College graduates, Corporate, Education Quality, Ethics, For-Profit, International, Investors, Legislation, Mergers & Acquisitions, Opinion, Regulatory, Required, University & College - Written by Wired Academic on Friday, December 9, 2011 9:11 - 0 Comments
UK Academics Oppose For-Profit Colleges Expanding in Britain
Nearly 500 academics in the UK signed a letter published in London’s Daily Telegraph, objecting to the idea of letting for-profit colleges take greater root in the UK. They warn against giving such schools access to taxpayer-subsidized loans. They also oppose letting private equity firms acquire troubled academic institutions as they have in the U.S. The letter says:
The record of private equity firms in delivering public services is exemplified by the recent debacle at Southern Cross. In the United States (the higher education system the Government is now trying to emulate), the private sector is well established, with students and taxpayers suffering the consequences.
For-profit companies offer derisory graduation rates, crushing levels of debts and degrees of dubious value. According to the US Education Trust, only 20 per cent of students at for-profit colleges complete a four-year course and the same proportion of those who do finish default on their loans within three years.
American companies recruit just 10 per cent of students, but consume 25 per cent of government-backed loans. To allow institutions driven by the pursuit of short-term shareholder value to get a foothold in higher education will be to condemn generations of students to a similar future, while the taxpayer will pick up the cost.
Link to the letter in the Telegraph
Sally Hunt, one of the signatories, expounds on the arguments here:
One of the companies currently being investigated in America for deceiving students is Apollo, the parent company of the UK’s largest for-profit provider BPP University College, who are reported to have lobbied universities minister, David Willetts, to water down regulations and give them greater access to public funding.

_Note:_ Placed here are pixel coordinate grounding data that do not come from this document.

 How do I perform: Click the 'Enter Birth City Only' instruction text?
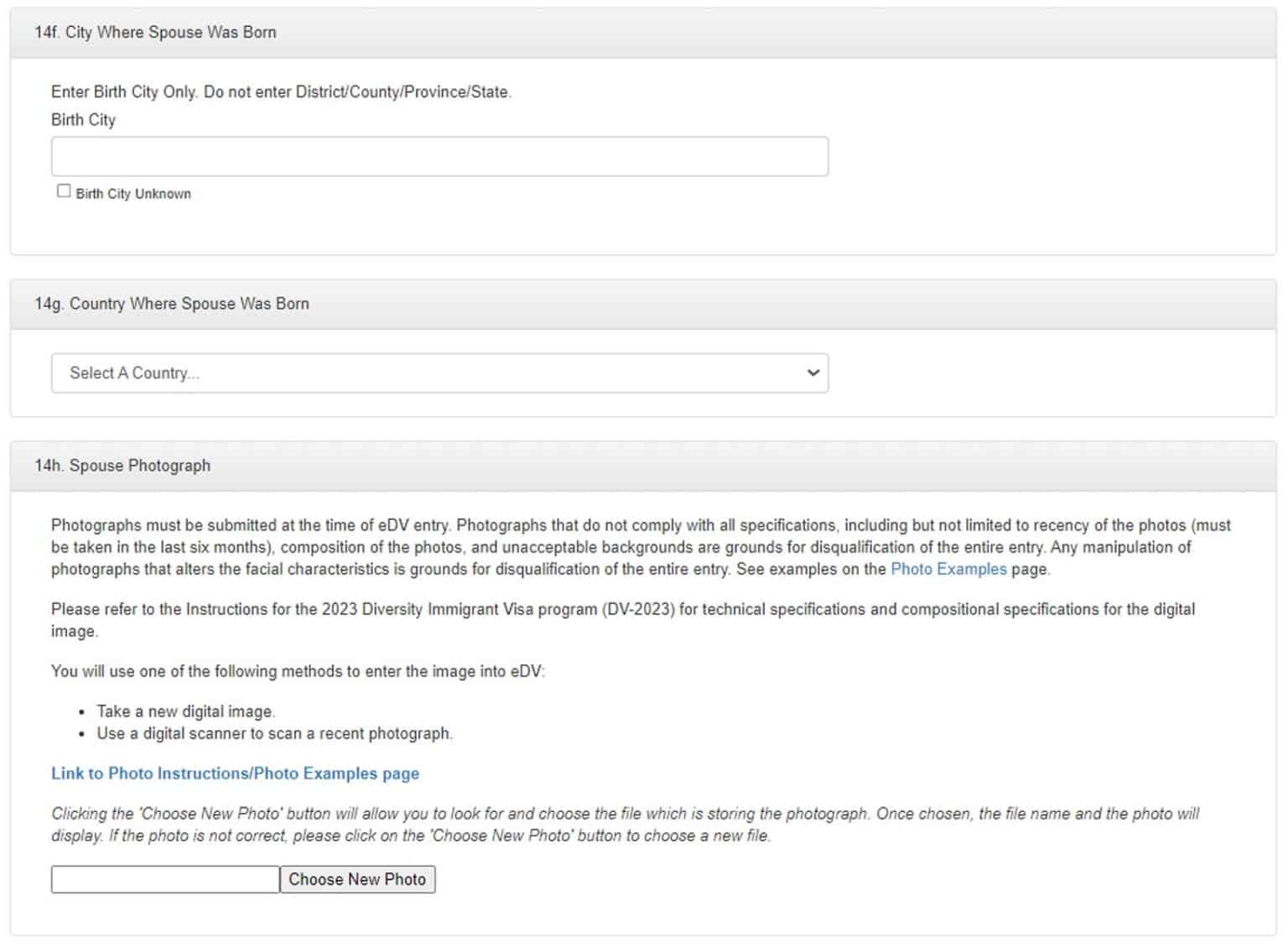(281, 92)
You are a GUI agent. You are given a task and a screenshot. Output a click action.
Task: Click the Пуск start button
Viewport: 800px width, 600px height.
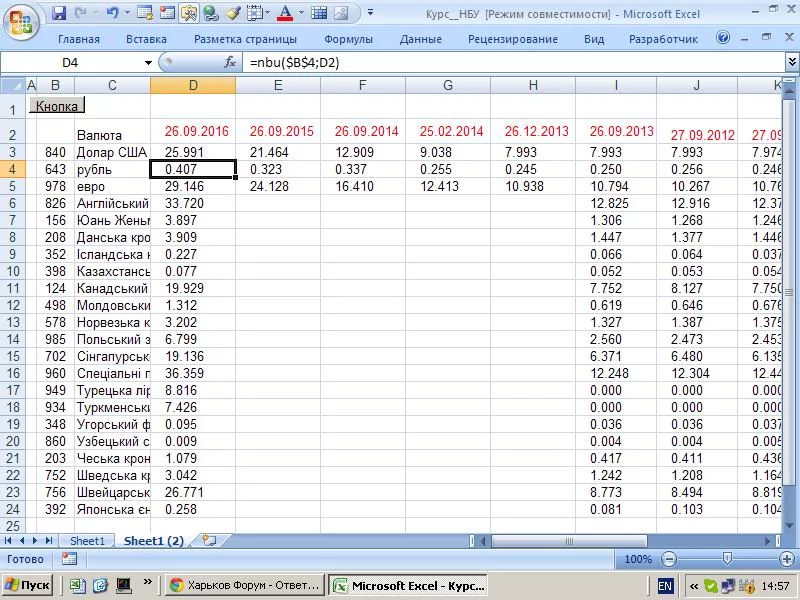click(27, 585)
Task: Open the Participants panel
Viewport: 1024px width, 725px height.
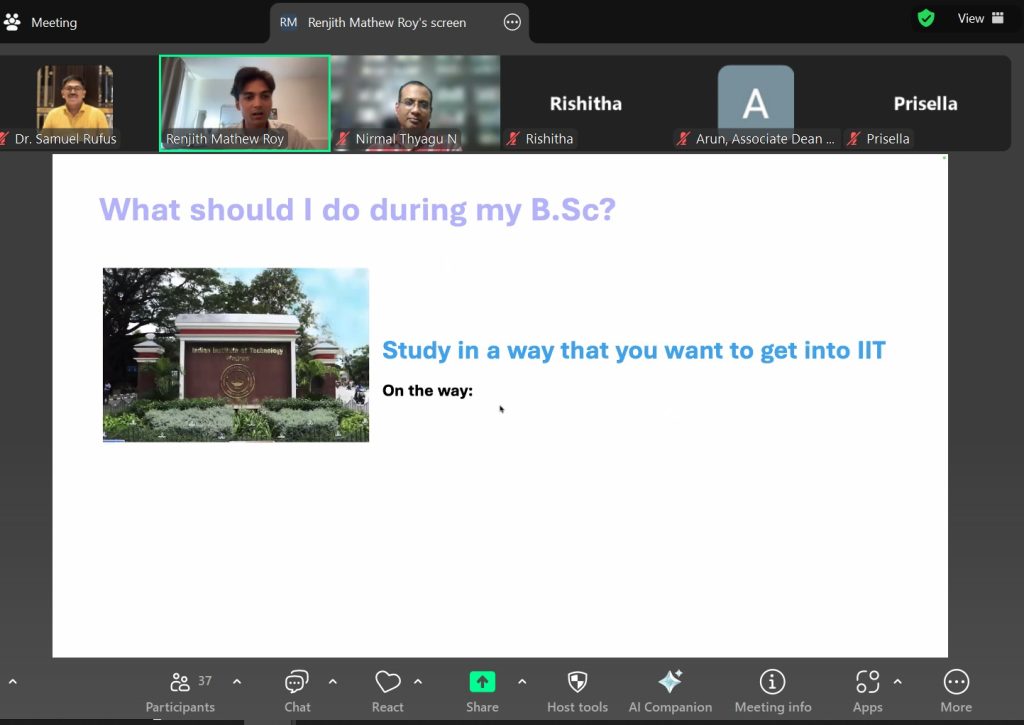Action: pyautogui.click(x=180, y=691)
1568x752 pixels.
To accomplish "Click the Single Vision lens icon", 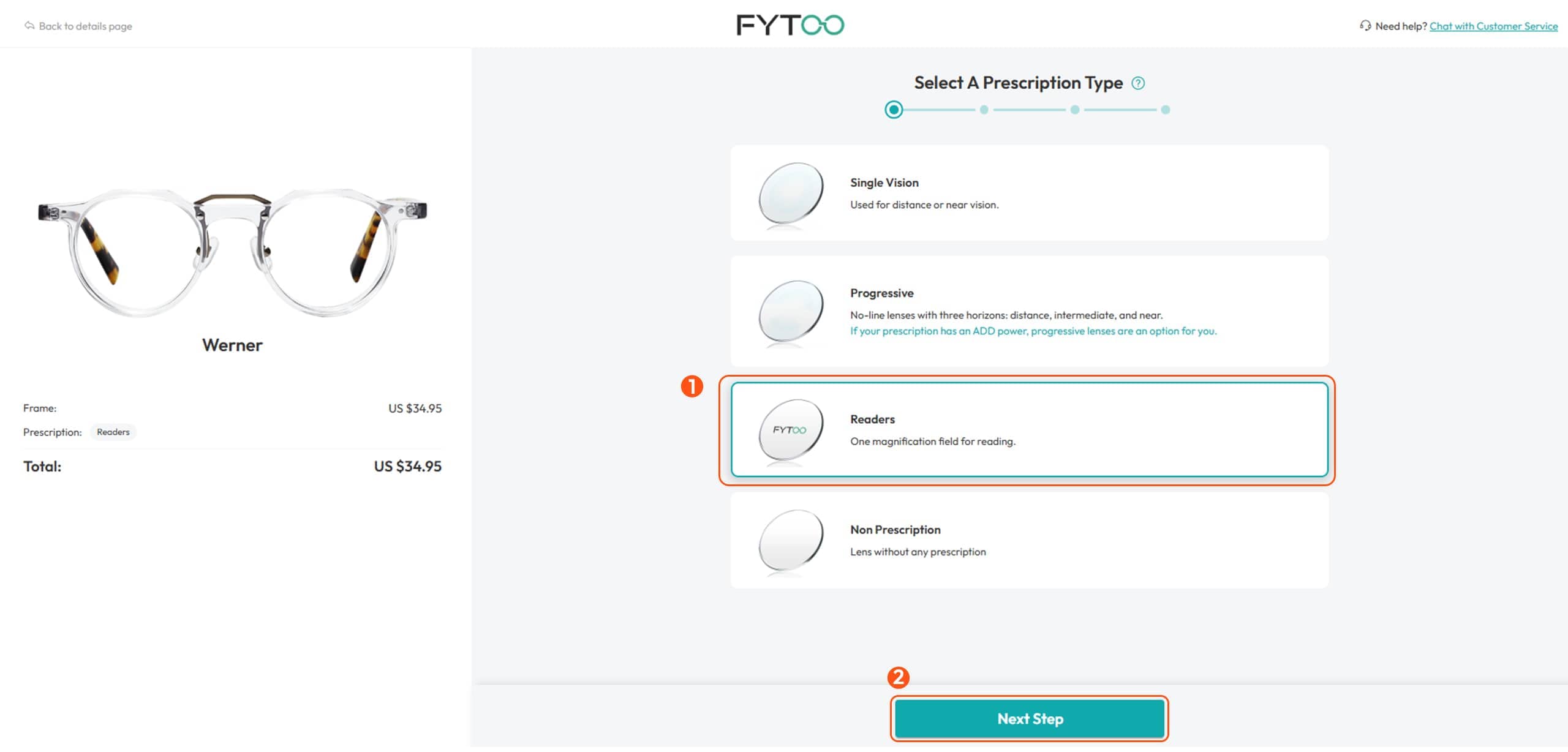I will click(x=790, y=194).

They have already secured major concessions. The government has increased the maximum loan available for students at private universities from just over £3,000 to £6,000, in a move the David Willetts described as a step towards bringing in more private providers.
In the US, the Education Trust has calculated that only one in five students graduate from four-year degree courses at for-profit institutions, compared with 55 per cent at public community colleges. For those who do finish, almost 20 per cent will default on their loan repayments within three years. That is around double the rate seen at public community colleges.
Perhaps one of the reasons for this is that the for-profits spend less on their students and their staff. A recent US Senate report revealed that the eight largest for-profit companies devoted an average of 50 per cent of their expenditure to education and 32 per cent on marketing. One company spent more on marketing than education.
The experience of for-profit universities in the US has been a disaster for the taxpayer with public subsidies soaring while completion rates have fallen. Ministers need to listen to those who say protecting the interests of students and securing academic standards are more important than acting as the laboratory for an experiment which risks harming our country’s reputation at home and abroad.